• [DATASET CONTENT]
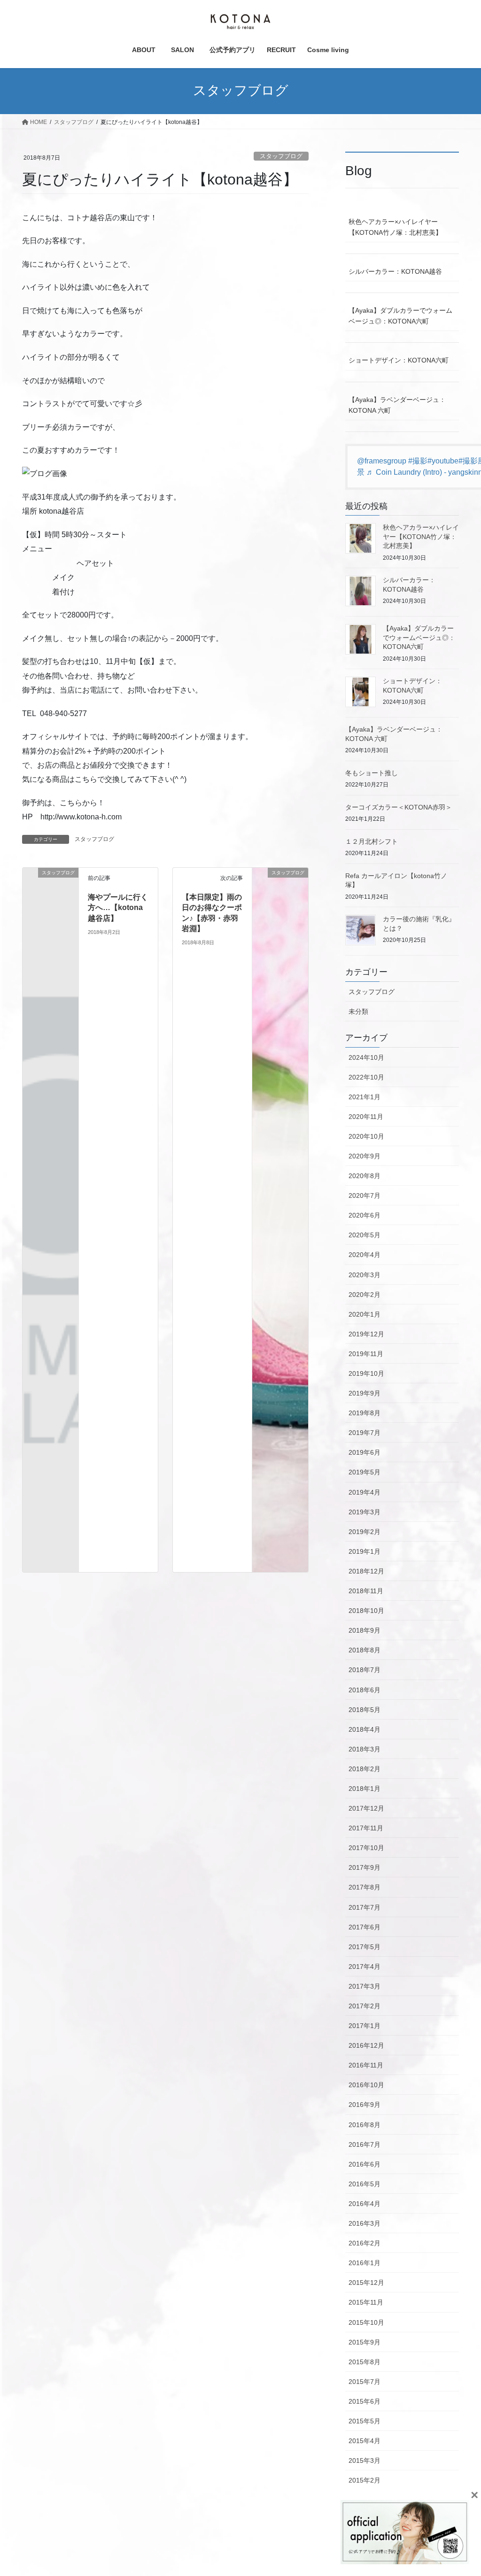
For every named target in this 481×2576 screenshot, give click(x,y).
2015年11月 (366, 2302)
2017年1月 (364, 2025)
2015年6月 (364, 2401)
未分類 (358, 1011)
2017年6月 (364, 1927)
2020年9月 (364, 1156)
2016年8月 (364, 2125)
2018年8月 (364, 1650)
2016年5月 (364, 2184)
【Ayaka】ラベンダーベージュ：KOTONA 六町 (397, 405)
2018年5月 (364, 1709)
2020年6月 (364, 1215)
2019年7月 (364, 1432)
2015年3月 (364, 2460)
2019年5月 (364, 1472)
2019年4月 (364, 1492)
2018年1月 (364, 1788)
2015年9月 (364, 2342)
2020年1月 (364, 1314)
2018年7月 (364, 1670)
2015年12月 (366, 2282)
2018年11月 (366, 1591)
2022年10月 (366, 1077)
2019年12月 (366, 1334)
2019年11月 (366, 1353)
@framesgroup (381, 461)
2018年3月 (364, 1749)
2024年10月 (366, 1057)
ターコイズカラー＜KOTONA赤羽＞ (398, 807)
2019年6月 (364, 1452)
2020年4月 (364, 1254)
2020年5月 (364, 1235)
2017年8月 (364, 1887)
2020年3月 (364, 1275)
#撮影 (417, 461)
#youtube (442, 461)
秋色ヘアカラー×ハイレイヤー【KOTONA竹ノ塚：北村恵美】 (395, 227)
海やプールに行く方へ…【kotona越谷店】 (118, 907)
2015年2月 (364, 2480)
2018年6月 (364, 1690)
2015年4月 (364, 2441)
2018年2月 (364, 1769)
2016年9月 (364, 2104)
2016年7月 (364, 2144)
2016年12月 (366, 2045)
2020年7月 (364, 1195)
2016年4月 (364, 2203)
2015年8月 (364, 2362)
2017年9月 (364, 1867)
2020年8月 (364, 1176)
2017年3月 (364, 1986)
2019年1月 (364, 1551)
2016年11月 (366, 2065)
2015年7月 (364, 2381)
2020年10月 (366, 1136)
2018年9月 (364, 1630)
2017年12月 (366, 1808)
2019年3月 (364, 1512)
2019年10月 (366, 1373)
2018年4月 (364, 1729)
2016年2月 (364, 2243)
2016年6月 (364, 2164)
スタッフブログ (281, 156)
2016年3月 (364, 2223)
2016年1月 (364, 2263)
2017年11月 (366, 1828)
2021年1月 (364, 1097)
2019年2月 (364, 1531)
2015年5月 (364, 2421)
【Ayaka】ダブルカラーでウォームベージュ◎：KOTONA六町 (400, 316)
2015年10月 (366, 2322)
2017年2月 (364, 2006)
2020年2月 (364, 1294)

--

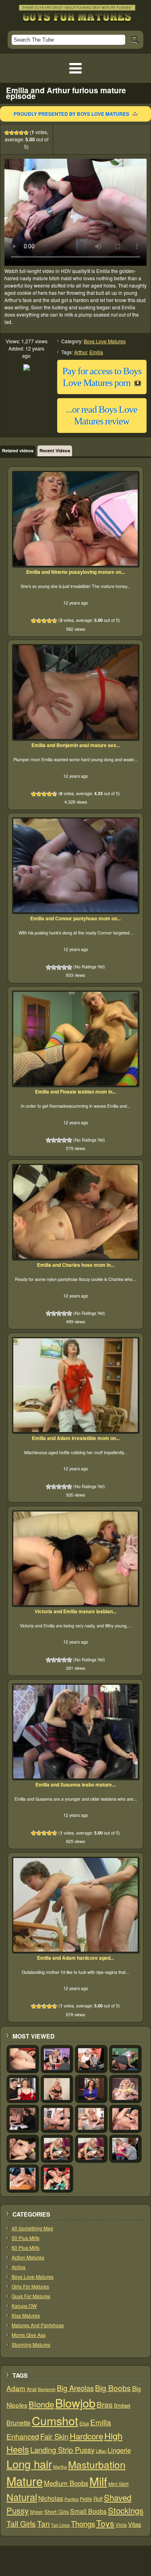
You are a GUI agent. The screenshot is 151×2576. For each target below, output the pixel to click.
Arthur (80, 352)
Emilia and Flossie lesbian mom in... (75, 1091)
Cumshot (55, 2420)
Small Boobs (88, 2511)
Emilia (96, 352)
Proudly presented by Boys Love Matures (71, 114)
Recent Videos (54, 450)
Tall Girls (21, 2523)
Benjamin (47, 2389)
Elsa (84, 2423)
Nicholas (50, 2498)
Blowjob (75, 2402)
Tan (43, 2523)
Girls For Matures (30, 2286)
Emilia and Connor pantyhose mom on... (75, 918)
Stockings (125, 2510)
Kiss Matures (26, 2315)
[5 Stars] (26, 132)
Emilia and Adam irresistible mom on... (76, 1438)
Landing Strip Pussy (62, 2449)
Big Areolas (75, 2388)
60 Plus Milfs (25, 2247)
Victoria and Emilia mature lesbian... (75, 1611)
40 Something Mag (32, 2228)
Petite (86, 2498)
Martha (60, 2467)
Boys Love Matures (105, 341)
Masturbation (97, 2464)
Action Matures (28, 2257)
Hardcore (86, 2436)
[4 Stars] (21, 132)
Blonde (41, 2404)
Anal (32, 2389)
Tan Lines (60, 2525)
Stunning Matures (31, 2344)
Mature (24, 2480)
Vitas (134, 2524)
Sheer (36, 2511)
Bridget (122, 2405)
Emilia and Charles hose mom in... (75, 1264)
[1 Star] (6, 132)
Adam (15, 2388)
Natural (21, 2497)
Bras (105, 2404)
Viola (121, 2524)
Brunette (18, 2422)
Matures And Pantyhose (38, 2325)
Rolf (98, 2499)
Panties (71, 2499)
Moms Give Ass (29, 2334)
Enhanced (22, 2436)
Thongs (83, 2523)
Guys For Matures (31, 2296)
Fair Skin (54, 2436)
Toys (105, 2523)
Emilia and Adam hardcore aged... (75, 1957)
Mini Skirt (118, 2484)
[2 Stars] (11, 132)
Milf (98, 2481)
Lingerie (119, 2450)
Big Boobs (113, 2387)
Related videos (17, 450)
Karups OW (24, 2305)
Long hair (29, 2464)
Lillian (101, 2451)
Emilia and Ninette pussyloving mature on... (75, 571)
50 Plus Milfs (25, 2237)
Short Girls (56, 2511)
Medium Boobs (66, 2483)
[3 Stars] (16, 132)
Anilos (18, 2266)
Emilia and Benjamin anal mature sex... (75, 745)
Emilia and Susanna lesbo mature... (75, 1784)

• [EXERCISE REQUIREMENTS]
Looking at the entries above, find how many lines include the word "screenshot" and write that number alone.

• [ANSWER FOR THIS EXERCISE]
2